'Unified memory' access on M1 is allegedly almost as fast as CPU cache, and I believe the SSDs are extremely close to the SoC as well. Swap might be faster than some computers' actual RAM.
This is the exact kind of PR bamboozlement I was alluding to - literally none of the above is correct:
M1 memory latency is 100ns, which wasn't really competitive with amd/intel at the time (70 something nano). Any SSD read be an order of magnitude slower than reading from ram - something to the tune of 5gb/s version vs 70gb/s for the SOC ram. For comparison, the intel trashcan mac pro clocked in at 60gb/sec a decade prior.
See, this is the thing about M1: I don’t care about your numbers (which I have no doubt are true), I care about my personal experience with the magic cold $999 aluminum slab that runs circles around everything I owned before.
Reading these always feels like winning an F1 race, then being gaslit about how that’s not possible because of inferior cylinder design.

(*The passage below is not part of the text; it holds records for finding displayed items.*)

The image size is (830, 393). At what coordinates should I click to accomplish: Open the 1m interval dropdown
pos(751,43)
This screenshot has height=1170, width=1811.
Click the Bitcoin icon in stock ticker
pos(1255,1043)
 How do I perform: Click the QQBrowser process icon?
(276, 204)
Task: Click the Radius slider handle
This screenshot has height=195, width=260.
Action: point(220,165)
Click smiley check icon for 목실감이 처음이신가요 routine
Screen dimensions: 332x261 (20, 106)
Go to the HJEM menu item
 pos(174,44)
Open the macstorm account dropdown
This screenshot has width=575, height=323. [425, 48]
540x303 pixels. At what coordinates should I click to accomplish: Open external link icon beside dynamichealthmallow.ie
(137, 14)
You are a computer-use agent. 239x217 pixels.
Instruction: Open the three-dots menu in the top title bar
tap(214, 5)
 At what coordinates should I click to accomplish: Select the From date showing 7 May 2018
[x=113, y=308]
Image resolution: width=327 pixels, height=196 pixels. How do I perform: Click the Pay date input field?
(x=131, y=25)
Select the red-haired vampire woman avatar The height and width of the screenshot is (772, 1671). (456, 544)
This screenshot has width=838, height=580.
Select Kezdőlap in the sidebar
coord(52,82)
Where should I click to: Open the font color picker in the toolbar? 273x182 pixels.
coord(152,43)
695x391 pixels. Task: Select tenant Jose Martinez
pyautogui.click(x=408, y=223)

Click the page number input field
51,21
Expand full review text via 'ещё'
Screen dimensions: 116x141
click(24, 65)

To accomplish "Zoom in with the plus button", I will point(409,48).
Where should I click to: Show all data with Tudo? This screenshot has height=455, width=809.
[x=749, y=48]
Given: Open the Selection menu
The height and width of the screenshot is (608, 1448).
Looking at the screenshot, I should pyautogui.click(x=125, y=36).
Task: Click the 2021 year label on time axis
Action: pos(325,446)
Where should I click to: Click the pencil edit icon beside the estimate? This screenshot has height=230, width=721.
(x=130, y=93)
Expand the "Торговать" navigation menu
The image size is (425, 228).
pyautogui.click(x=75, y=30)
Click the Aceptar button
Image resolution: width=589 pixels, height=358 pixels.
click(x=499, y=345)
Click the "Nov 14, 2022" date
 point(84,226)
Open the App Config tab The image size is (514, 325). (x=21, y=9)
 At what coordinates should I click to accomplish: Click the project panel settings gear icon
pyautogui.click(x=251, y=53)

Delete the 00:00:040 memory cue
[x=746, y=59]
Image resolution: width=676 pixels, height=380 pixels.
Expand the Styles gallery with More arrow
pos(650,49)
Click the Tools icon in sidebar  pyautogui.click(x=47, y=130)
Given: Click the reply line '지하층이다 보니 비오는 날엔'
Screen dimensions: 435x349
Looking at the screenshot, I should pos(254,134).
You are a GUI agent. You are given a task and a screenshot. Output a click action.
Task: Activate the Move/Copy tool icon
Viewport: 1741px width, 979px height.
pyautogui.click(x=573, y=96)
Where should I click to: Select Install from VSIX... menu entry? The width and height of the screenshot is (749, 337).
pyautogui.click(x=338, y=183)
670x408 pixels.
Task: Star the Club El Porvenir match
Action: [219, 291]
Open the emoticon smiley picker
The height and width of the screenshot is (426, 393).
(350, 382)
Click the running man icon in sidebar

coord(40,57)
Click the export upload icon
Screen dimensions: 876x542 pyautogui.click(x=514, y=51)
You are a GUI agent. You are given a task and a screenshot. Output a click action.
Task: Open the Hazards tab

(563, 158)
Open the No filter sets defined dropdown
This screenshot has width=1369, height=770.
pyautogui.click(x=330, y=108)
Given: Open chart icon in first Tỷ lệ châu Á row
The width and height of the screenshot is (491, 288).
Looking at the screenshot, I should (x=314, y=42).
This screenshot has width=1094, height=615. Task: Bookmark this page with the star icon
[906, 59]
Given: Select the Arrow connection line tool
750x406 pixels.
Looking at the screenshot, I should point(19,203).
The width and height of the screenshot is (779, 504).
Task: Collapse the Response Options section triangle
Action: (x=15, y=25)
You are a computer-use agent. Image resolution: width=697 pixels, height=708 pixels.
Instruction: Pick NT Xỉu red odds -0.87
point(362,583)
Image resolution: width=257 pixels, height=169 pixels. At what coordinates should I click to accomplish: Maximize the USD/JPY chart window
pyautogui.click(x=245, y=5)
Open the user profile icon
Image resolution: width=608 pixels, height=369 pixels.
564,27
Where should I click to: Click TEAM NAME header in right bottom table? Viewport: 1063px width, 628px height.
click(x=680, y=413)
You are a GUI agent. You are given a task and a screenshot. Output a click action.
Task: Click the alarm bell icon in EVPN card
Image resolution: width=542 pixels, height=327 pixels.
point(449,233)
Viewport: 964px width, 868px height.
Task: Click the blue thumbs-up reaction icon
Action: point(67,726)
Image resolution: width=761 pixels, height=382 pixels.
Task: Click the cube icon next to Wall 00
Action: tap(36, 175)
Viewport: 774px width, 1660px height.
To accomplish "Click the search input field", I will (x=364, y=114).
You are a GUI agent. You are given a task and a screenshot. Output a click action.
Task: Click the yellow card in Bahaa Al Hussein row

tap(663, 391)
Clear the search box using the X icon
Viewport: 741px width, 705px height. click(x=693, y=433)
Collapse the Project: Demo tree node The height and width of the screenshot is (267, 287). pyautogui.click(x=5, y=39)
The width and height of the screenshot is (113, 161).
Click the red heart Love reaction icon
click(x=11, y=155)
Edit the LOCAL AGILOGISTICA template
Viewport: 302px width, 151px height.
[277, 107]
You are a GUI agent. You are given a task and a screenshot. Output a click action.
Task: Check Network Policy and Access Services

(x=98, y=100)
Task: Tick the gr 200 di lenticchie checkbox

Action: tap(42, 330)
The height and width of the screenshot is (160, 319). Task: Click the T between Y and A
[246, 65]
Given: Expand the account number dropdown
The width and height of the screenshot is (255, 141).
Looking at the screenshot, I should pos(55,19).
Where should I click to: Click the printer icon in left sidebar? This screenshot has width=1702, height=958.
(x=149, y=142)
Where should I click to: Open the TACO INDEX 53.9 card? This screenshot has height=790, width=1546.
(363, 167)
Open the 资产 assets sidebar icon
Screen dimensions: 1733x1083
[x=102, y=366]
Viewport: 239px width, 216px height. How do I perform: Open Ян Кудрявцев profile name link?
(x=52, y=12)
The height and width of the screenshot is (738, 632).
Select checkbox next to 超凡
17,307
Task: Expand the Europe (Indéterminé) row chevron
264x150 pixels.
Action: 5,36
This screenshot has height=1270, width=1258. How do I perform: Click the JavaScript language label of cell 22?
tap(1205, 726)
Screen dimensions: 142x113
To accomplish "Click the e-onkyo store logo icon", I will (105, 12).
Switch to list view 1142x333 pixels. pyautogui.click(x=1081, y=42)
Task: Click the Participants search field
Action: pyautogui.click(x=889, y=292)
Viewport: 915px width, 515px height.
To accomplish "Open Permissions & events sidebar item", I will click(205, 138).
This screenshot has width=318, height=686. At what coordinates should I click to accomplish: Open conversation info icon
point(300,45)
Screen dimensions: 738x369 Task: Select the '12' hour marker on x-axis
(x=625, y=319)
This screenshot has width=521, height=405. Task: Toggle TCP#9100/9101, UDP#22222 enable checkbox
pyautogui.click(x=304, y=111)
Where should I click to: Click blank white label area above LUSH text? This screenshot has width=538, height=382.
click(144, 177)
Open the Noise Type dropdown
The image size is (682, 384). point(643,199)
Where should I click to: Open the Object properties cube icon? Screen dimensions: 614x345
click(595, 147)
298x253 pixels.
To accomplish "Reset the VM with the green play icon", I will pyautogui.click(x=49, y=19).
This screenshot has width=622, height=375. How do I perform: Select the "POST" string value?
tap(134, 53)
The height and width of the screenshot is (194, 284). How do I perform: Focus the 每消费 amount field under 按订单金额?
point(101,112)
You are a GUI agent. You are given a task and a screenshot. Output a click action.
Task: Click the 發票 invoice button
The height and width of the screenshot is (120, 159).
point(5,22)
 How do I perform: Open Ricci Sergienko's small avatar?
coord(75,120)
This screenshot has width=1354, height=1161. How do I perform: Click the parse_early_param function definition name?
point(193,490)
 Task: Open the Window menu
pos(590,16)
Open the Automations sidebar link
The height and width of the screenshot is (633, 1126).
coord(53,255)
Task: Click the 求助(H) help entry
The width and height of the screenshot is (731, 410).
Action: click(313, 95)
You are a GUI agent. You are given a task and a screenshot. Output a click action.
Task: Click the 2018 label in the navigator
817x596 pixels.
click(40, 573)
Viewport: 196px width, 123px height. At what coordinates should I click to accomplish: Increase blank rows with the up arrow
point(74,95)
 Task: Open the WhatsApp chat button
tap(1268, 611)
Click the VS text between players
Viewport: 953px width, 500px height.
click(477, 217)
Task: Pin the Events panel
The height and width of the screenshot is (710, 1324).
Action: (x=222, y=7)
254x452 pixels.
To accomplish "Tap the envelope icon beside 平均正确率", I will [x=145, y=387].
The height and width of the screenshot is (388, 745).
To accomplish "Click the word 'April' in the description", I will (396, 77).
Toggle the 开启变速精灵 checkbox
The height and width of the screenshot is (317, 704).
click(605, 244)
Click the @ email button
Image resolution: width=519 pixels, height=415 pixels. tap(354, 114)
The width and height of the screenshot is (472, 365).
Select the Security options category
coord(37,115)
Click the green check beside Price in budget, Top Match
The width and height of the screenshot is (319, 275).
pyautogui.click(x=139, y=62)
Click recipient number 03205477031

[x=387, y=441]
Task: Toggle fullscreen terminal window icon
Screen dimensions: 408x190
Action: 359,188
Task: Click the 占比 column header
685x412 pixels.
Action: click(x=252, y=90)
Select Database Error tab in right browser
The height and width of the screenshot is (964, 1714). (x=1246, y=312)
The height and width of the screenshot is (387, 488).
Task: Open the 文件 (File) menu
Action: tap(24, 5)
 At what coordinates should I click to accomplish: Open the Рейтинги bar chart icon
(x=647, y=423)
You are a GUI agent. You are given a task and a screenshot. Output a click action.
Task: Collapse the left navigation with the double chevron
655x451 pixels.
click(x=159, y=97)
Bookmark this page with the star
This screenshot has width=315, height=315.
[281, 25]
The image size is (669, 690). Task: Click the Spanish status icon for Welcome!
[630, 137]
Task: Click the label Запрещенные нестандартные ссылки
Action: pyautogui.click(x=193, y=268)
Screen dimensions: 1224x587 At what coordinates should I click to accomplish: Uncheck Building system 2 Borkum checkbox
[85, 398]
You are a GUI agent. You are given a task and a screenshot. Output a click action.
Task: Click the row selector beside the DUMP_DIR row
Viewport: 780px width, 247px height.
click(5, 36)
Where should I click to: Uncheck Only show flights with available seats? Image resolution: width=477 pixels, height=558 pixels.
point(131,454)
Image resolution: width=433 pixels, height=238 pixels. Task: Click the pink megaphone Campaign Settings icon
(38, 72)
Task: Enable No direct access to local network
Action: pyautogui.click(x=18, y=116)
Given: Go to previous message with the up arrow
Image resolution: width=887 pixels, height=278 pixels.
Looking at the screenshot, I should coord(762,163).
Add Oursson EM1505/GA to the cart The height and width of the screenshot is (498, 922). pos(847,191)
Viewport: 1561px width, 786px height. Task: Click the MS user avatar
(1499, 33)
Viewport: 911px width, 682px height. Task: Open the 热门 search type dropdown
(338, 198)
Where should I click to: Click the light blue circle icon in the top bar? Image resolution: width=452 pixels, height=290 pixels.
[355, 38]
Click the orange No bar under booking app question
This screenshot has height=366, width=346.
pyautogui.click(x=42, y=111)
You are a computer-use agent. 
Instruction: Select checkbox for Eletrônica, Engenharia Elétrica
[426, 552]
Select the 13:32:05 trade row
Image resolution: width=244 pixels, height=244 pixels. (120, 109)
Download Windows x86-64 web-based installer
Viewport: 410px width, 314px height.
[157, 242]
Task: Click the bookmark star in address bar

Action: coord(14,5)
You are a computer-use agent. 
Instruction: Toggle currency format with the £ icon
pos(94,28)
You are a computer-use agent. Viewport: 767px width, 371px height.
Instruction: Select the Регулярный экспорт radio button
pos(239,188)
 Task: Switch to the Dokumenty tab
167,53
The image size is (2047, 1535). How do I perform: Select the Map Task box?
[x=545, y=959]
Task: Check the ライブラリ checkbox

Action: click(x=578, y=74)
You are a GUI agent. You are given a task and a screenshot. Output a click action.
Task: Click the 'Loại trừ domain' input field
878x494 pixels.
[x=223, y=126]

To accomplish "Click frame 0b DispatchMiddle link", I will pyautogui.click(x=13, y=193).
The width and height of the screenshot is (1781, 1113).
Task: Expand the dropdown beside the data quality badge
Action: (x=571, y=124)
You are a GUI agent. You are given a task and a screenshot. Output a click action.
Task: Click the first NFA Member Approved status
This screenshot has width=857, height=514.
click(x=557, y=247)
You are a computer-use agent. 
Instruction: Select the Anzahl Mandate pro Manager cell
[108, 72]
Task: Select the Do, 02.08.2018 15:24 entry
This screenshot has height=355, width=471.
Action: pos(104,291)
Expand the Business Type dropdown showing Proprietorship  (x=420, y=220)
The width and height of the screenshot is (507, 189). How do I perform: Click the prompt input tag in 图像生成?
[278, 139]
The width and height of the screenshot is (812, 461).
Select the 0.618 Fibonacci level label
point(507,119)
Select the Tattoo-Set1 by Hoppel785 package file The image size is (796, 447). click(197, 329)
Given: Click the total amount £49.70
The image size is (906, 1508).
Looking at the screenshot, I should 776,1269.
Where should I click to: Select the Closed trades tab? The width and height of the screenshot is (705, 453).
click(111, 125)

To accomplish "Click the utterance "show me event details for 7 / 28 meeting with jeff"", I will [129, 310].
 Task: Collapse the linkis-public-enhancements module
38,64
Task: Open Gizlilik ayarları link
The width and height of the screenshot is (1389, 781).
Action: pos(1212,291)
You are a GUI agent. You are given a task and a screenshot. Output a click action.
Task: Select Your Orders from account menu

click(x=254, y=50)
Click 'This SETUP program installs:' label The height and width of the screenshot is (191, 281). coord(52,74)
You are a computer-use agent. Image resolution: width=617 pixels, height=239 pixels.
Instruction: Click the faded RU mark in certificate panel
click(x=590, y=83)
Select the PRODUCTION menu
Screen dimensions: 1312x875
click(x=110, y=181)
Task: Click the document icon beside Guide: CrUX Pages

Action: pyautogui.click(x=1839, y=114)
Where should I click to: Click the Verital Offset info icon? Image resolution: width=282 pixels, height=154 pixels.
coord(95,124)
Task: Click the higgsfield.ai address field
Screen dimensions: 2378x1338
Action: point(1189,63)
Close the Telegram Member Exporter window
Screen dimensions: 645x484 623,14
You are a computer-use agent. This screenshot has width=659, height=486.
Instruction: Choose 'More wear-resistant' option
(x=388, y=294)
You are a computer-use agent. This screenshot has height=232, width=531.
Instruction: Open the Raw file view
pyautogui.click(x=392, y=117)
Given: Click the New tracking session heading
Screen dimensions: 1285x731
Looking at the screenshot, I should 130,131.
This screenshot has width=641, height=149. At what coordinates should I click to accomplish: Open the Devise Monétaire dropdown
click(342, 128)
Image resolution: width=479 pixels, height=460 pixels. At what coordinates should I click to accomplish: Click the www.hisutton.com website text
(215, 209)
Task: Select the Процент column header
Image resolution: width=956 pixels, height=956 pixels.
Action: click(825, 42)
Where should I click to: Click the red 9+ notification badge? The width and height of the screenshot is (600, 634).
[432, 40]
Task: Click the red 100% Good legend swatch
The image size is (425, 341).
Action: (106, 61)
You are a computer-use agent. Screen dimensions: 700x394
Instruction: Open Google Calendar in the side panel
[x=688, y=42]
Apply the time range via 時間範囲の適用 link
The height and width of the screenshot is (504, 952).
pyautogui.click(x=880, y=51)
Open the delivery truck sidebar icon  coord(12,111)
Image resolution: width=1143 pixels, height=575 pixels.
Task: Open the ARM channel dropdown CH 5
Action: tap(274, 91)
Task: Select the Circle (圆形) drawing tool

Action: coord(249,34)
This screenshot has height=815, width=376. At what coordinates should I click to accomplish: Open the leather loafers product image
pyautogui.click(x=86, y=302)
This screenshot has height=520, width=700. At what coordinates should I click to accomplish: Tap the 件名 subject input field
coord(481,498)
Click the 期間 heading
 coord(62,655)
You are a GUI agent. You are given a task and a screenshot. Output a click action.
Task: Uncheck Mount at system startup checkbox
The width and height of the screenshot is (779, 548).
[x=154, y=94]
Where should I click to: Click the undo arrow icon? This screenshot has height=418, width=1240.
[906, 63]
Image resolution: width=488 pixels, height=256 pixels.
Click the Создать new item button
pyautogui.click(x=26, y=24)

> This is the kind of PR bamboozlement I was alluding to - literally none of the above is correct
I'm basing my knowledge on discussions with other developers on rwkv.cpp because we were talking about how performance scales with the number of tokens per iteration. Memory speed/bandwidth came up and some things about M1 were said. Sorry about that.
This is not the problem. You can find comments here how people literally said what 'it were running better than x86 Macs with 16+GBs'.
ADD: and 'nobody needs more than 8GB, because it works so fine'. Just to clarify.